***** Dataset entries *****
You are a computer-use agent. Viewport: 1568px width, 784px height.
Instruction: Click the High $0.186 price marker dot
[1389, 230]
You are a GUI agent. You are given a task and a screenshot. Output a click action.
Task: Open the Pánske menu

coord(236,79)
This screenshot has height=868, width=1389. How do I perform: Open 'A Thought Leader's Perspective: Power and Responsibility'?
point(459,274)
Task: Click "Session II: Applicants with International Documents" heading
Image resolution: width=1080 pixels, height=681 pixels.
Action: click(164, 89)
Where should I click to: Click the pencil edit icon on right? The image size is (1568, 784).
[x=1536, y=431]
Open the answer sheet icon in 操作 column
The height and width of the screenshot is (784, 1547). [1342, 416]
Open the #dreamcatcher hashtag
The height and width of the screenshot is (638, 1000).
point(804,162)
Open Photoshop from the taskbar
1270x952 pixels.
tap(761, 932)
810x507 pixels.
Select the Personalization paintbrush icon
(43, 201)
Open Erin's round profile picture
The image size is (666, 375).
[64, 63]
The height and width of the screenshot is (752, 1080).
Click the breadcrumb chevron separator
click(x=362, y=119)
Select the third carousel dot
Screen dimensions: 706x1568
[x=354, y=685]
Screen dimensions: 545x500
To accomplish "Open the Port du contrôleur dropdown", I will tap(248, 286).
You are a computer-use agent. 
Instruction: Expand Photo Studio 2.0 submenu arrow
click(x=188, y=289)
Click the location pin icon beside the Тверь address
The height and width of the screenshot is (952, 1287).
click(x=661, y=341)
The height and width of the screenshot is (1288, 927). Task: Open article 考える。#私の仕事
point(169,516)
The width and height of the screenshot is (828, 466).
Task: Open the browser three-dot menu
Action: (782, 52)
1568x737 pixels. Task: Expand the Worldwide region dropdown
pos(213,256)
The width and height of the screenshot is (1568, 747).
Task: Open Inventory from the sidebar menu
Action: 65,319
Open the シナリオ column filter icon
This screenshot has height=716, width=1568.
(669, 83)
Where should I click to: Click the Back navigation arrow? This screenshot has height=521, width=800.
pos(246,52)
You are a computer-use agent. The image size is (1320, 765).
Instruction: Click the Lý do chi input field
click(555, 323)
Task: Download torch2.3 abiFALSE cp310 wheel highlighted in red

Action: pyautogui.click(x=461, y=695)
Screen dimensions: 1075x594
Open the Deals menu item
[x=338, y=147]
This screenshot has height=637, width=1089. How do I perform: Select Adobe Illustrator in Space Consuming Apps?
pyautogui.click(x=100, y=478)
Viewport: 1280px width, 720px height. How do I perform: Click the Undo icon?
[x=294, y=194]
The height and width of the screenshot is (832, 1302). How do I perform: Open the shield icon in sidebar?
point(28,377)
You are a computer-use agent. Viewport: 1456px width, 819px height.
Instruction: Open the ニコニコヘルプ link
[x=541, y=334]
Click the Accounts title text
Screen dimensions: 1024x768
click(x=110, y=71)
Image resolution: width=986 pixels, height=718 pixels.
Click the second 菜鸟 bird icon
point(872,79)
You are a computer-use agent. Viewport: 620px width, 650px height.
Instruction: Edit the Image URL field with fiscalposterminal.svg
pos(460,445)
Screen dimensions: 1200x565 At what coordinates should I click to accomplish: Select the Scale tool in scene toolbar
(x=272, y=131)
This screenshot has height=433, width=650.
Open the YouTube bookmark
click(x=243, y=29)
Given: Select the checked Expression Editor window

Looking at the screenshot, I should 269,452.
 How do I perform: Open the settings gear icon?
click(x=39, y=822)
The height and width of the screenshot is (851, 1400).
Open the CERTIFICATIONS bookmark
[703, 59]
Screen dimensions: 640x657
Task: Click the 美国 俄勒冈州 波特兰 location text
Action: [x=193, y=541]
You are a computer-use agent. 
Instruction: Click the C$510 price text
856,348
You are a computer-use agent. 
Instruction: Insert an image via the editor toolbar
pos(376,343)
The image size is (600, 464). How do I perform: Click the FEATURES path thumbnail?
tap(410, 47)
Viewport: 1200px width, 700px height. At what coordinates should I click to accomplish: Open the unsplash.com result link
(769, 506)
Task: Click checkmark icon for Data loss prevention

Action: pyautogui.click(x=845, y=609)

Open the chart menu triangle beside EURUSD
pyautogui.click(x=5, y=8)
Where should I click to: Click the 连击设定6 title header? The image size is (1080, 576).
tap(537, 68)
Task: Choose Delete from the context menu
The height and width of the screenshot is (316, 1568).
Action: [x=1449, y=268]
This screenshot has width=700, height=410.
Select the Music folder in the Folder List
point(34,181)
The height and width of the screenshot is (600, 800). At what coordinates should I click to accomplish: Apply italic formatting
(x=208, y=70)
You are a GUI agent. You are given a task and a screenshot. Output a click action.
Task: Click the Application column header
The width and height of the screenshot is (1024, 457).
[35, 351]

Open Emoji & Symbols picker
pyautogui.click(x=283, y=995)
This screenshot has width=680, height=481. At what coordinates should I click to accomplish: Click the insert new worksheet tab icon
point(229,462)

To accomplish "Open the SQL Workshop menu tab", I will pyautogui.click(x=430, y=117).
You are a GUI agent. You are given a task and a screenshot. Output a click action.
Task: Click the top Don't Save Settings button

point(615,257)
*****
Exercise objective: Recast the items from the line containing "This screenshot has width=700, height=410." through the end of the items as a two-column CSV with the columns item_text and answer, one row per item. Enclose each field in double quotes and replace any line breaks inside a field with spaces.

Solution for this exercise:
item_text,answer
"This screenshot has width=700, height=410. Select the Music folder in the Folder List","point(34,181)"
"The height and width of the screenshot is (600, 800). At what coordinates should I click to accomplish: Apply italic formatting","(x=208, y=70)"
"You are a GUI agent. You are given a task and a screenshot. Output a click action. Task: Click the Application column header The width and height of the screenshot is (1024, 457).","[35, 351]"
"Open Emoji & Symbols picker","pyautogui.click(x=283, y=995)"
"This screenshot has width=680, height=481. At what coordinates should I click to accomplish: Click the insert new worksheet tab icon","point(229,462)"
"To accomplish ""Open the SQL Workshop menu tab"",","I will pyautogui.click(x=430, y=117)."
"You are a GUI agent. You are given a task and a screenshot. Output a click action. Task: Click the top Don't Save Settings button","point(615,257)"